Intimidated by Def Poetry Jam, how do you get to poetry land? I feel inadequate no Master’s Degree, I’m a high school drop out with a college degree, in dance. I home school me with verse imagery, read the best Emily Dickinson, Walt Whitman, 18th century?… Study youtube artists Mayda del Valle, Big Poppa E, Taylor Mali, Gemineye, and of course it always comes back to rap music moving me.

Who am I? Do I have a say, Do I have a voice? Is it a requirement to teach English to claim the label poet? Emotional intellectuals do I need a MFA? I think not that’s what I say, criteria is in Liberia. Anyone here have a degree from Liberia?

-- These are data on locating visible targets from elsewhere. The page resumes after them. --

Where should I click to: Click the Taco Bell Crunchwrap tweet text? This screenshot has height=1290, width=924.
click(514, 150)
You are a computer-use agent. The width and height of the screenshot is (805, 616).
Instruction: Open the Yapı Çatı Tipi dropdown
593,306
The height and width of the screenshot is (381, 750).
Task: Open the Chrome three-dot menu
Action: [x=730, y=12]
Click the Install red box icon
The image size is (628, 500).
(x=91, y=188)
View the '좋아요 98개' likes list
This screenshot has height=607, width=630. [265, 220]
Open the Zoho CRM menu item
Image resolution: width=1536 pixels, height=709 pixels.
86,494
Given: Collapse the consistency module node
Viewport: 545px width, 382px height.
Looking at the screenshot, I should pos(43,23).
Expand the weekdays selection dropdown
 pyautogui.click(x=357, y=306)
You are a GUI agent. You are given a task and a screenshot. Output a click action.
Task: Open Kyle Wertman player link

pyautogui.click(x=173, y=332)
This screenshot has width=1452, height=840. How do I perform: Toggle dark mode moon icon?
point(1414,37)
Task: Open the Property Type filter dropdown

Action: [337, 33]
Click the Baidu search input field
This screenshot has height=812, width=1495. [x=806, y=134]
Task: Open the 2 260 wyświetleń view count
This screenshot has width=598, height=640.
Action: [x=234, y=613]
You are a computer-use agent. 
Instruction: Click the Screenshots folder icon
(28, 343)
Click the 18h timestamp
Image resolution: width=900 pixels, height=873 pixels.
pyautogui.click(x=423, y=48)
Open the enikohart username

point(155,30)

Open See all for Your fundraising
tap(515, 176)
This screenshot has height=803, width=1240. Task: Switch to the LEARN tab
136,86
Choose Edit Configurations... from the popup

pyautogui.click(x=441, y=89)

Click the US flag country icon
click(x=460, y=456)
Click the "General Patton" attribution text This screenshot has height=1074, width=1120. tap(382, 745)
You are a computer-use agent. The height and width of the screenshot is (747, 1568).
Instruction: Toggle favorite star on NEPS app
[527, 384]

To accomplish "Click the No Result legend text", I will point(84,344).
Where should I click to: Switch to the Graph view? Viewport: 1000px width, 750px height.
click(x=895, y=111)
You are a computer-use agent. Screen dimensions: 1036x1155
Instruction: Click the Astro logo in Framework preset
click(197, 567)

I looked up spoken word poet… on Wiki because I’m a scholar poet…without a dollar, Holla. By the way, did you know the Poet Laureate earns $35,000 dollars a year? No Holla. The dynamics of tone, gestures, facial expressions, performance, I got that down. To MEMORIZE, I want to hide, I told you I was a dancer. The fear of that skill alone will paralyze me into a zone of failure, not willing to try. Fuck that, keep falling forward. Set an example for other wanna be’s, because we are.

I’m a poet, I know it. I just say what I say about today, tomorrow or yesterday

It comes from my soul and moves through my heart out my mouth expressing itself in words information, communication, investigations of thought, emotion, observations

How do I get to The New Yorker, Tin House, Ploughshares and The American Poetry Review?  I trust the Maker of my destiny, it’s already mapped out what is meant to be will be.

To answer my questions, I do have a say, I do have a voice, I claim the label POET. Who defines Mary G? Me, I validate me. I have stuff to say. I’m a spoken word poet, practicing, just for today.